Theories of conspiracy, political, personal and financial, are standard currency in Middle East and Gulf power bourses. But whispers of a secret plot to oust a king are rarely heard in the princely circles of Riyadh. Nonetheless, DEBKA-Net-Weekly‘s Gulf sources report, the Saudi royal court has been buzzing with rumors this past month of a conspiracy to oust King Abdullah. It was additionally fueled by the critical remarks aimed at the monarch’s policies, especially on Iraq, coming from American officials in recent weeks. These remarks are being freely interpreted in those circles as American backing for a cabal of princes plotting to depose Abdullah and crown a new king in his stead.
The persistence of these unusual rumors appears to indicate that something is afoot.
The Saudi royal elite are endowed with long memories for every twist and turn of the kingdom’s relations with the USA. In some of those inner circles it is being suggested that the Americans may be preparing to repeat an exercise they performed forty-three years ago: in 1964, they helped a group of royal princes depose King Saud and place King Faisal on the throne.

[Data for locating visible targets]
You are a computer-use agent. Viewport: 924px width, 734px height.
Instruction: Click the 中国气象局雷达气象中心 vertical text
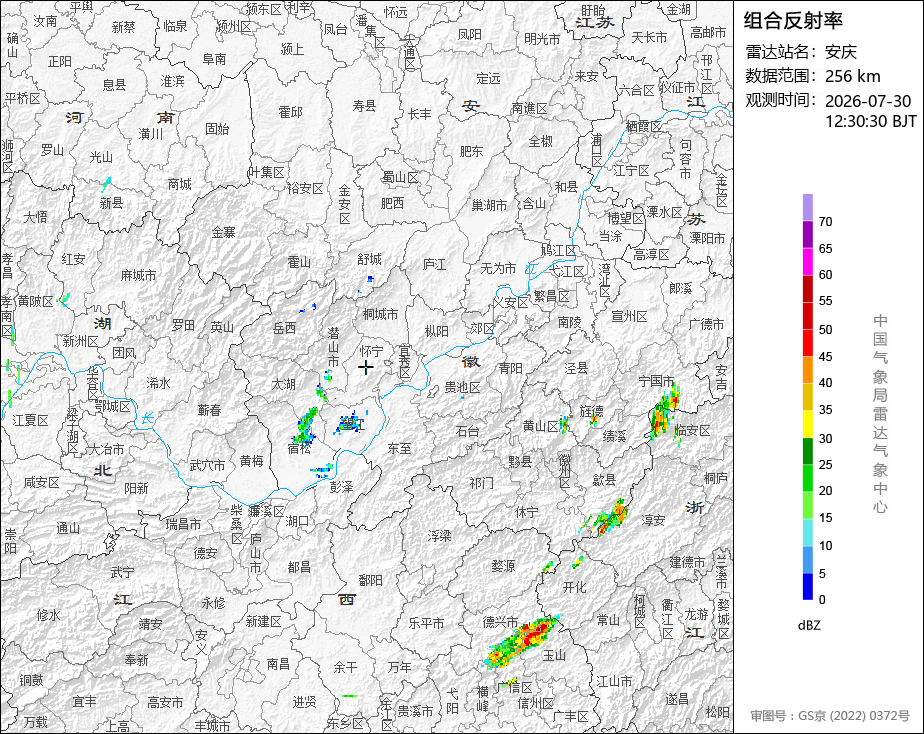(880, 414)

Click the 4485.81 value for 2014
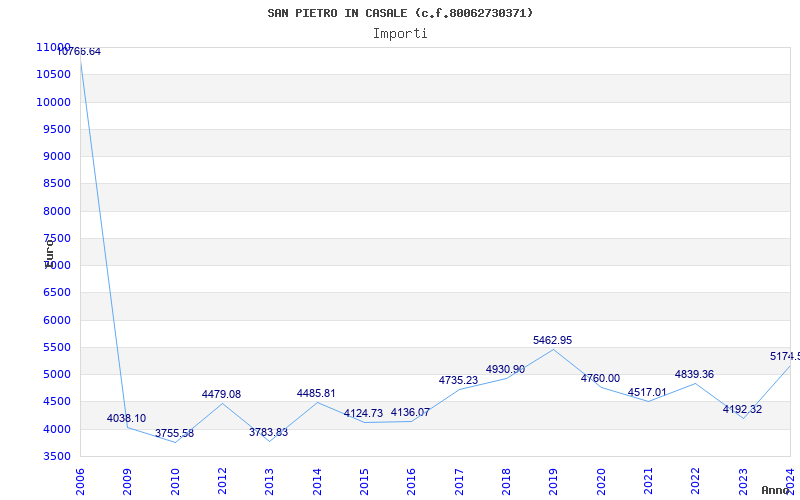pos(316,394)
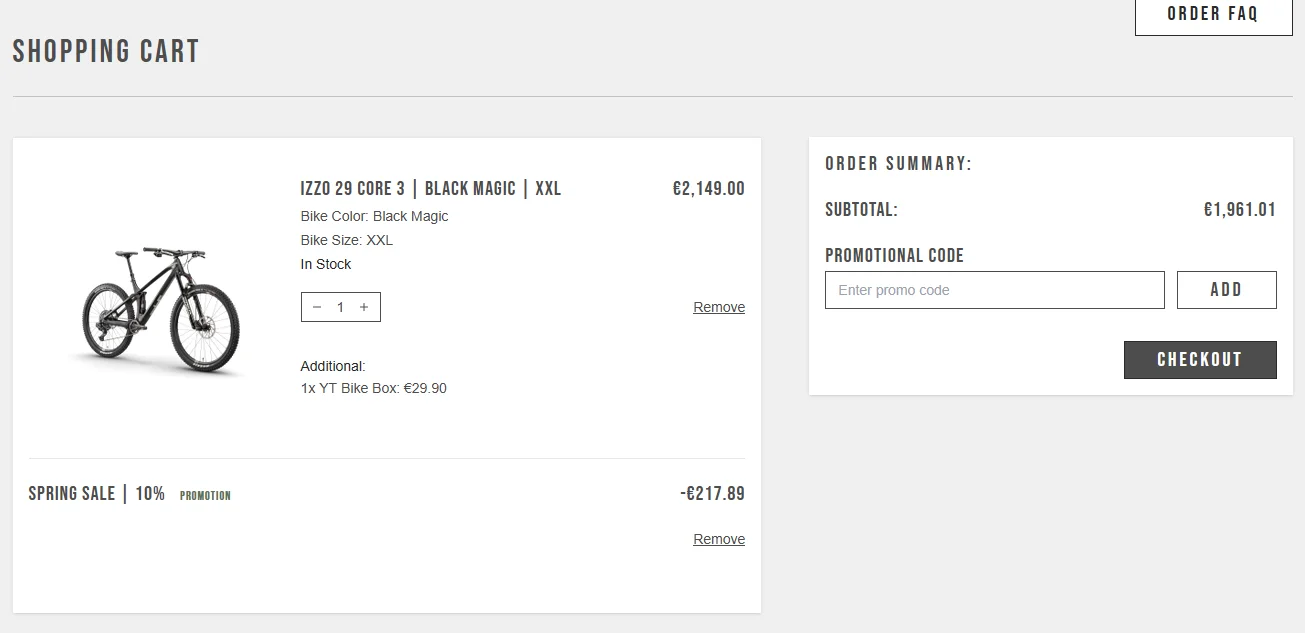Click the In Stock status text
The image size is (1305, 633).
tap(326, 264)
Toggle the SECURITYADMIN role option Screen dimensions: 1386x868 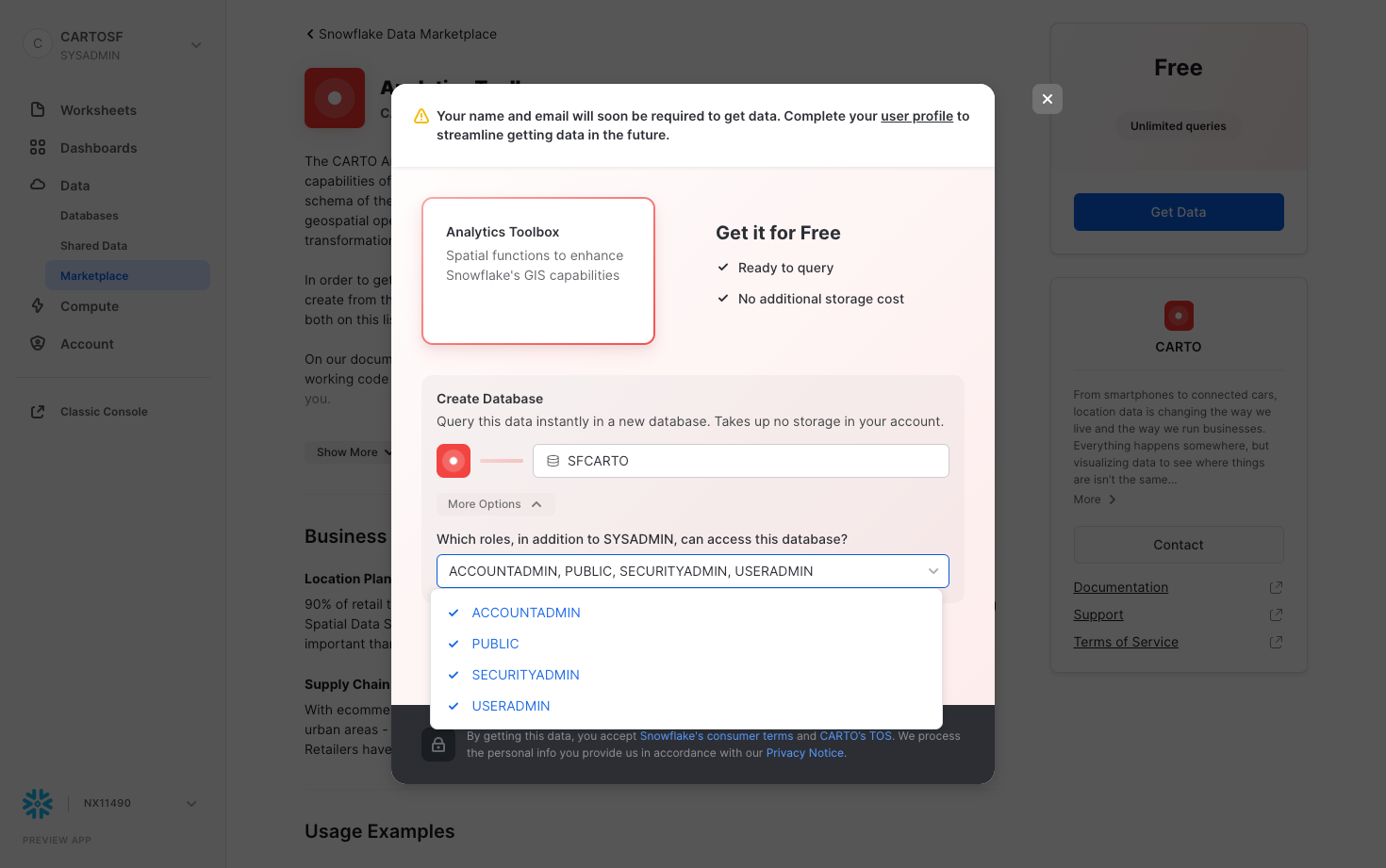[x=525, y=675]
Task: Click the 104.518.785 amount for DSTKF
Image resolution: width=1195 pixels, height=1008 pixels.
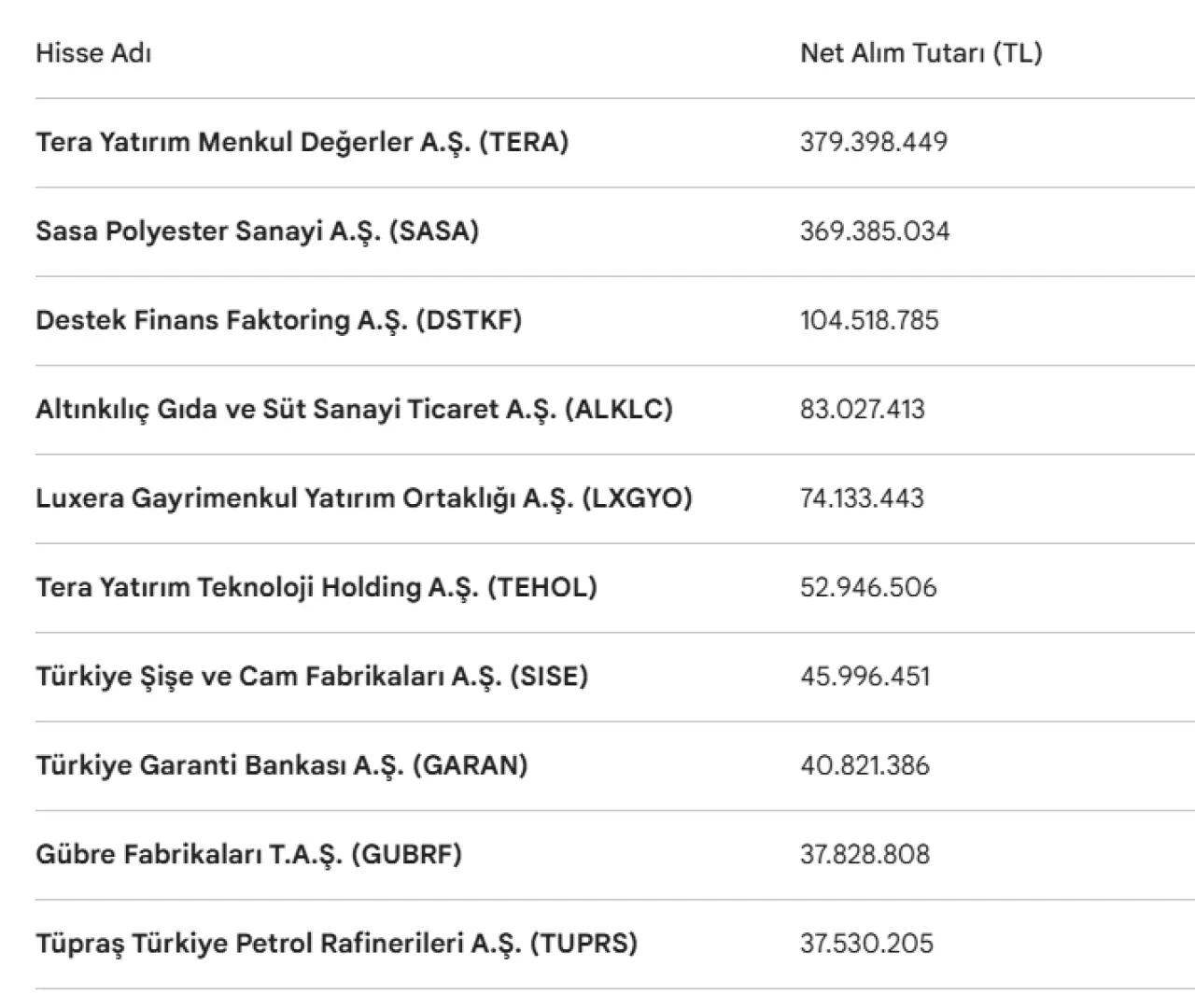Action: pyautogui.click(x=869, y=320)
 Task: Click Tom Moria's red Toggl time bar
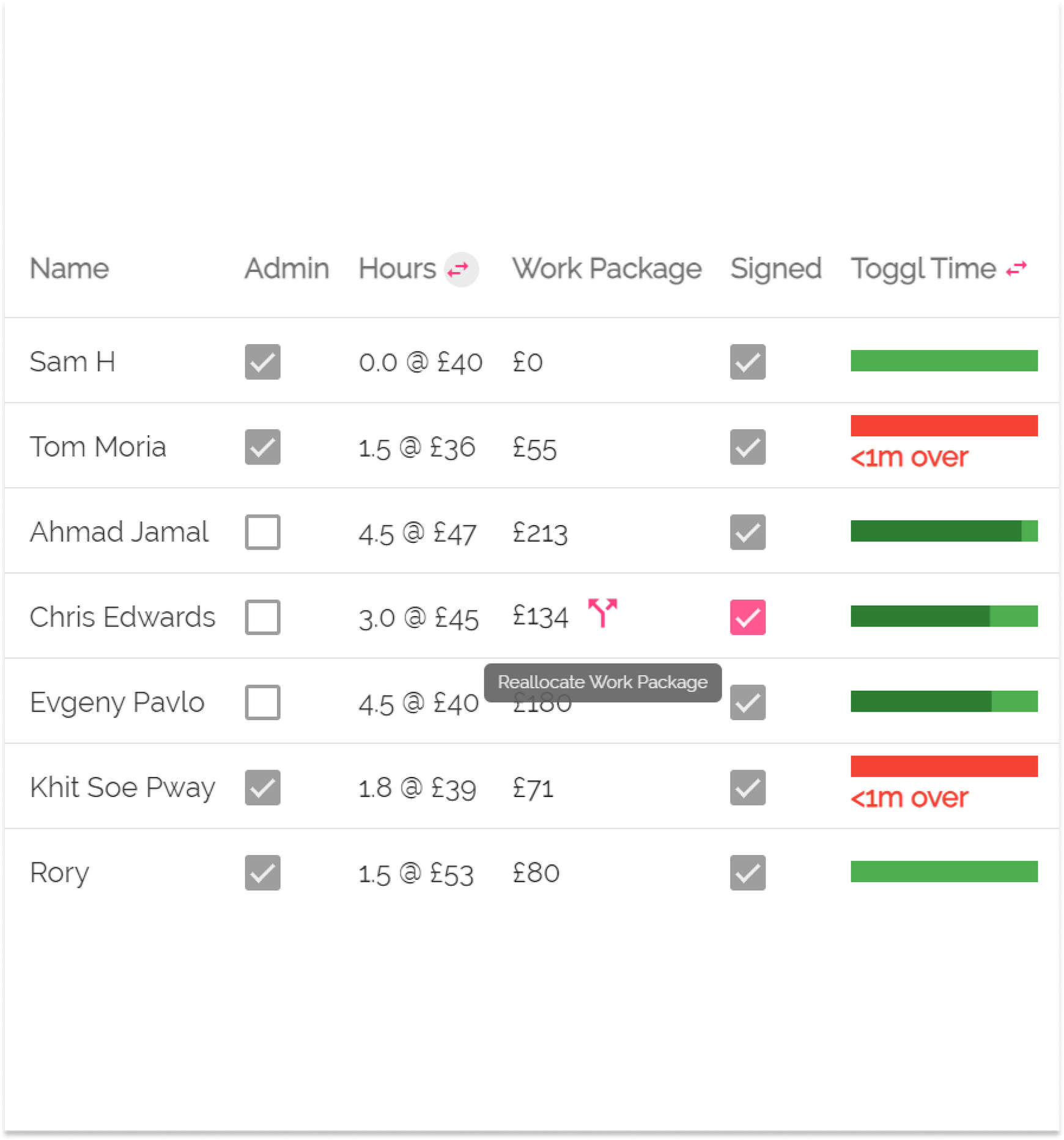[x=944, y=425]
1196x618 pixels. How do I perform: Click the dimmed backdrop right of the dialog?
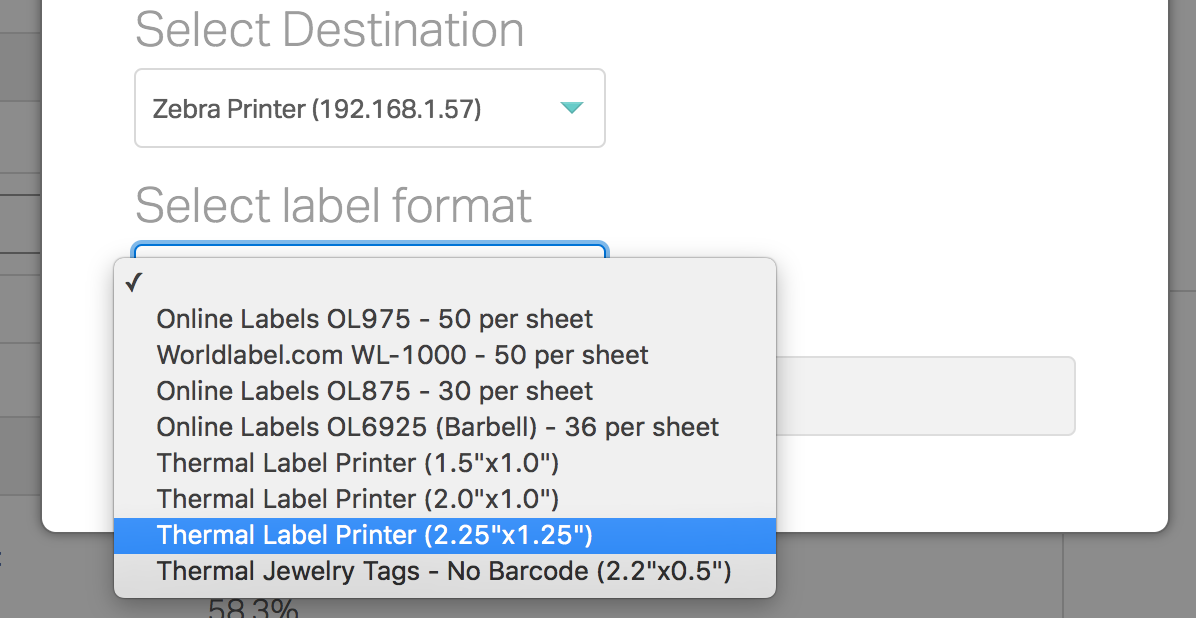coord(1182,300)
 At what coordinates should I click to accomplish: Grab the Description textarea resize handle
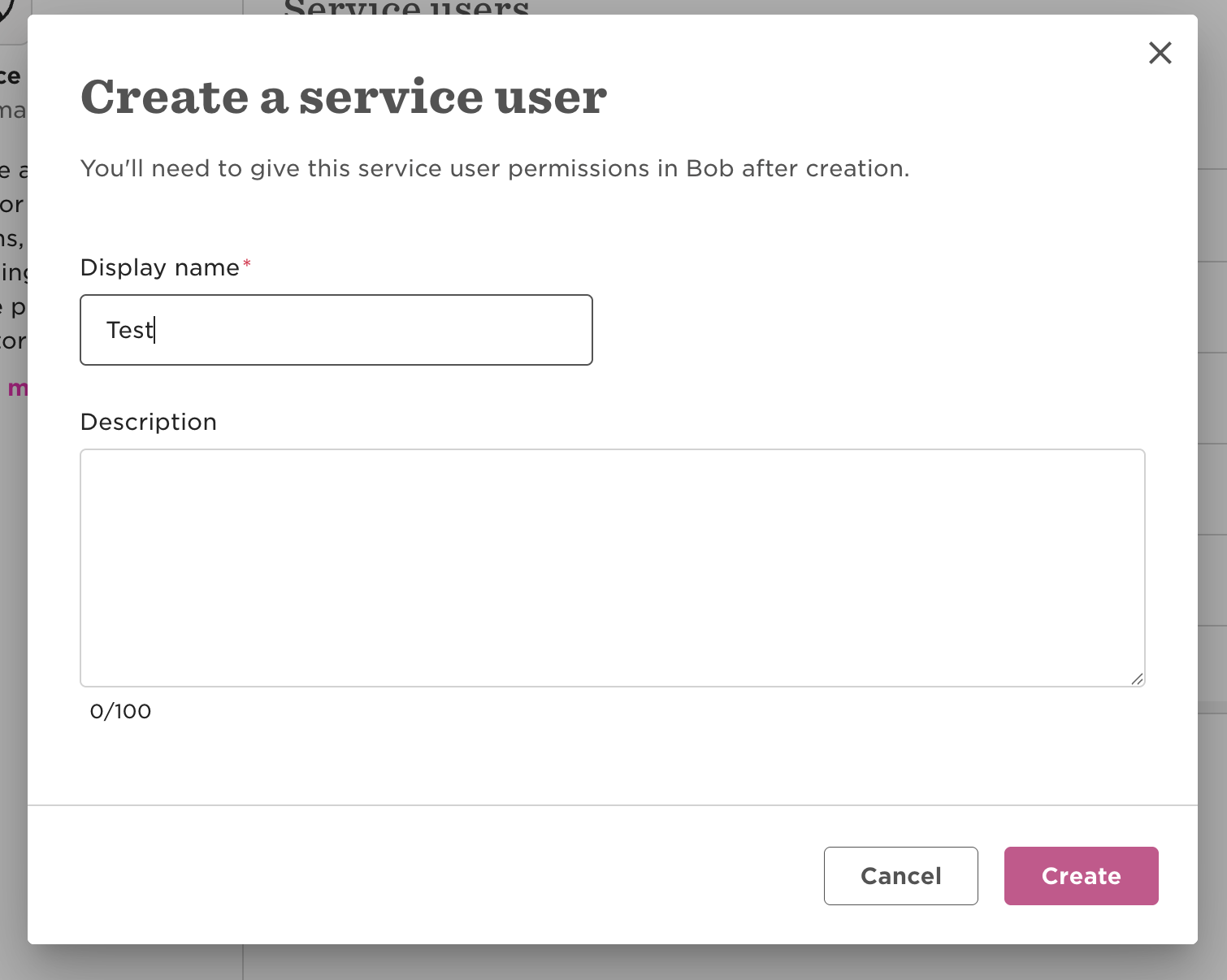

- **Given request 1**:
Please swap "rumors" for "reports" in the Saudi royal court passage. Begin at the words "Theories of conspiracy, political, personal" and stop after "something is afoot.".
- **Given request 2**:
Write the next part of the Saudi royal court passage, picking up right after its final sentence.
The data plays no part in what comes next.

- **Written answer 1**:
Theories of conspiracy, political, personal and financial, are standard currency in Middle East and Gulf power bourses. But whispers of a secret plot to oust a king are rarely heard in the princely circles of Riyadh. Nonetheless, DEBKA-Net-Weekly‘s Gulf sources report, the Saudi royal court has been buzzing with reports this past month of a conspiracy to oust King Abdullah. It was additionally fueled by the critical remarks aimed at the monarch’s policies, especially on Iraq, coming from American officials in recent weeks. These remarks are being freely interpreted in those circles as American backing for a cabal of princes plotting to depose Abdullah and crown a new king in his stead.
The persistence of these unusual reports appears to indicate that something is afoot.

- **Written answer 2**:
According to one of the rumors circulating in Riyadh, a cluster of royal factions, none of which or its tribal kinship is named, have banded together and decided that Abdullah on the throne does the kingdom more harm than good.
DEBKA-Net-Weekly’s Gulf sources believe this gossip may be solid enough to portend action. The royal conspirators appear to be too committed to back away and have begun shopping for allies outside their group as accessories for the next lap of their scheme.
Allies in Saudi terms mean prominent clerics, members of the Ulema. To set the seal on any changeover of monarch, a well-established cleric of high repute must be persuaded to issue a fatwa determining that the reigning king is unfit to carry out his duties.
Courting the clergy is a drawn-out, expensive procedure and could consume a year or more.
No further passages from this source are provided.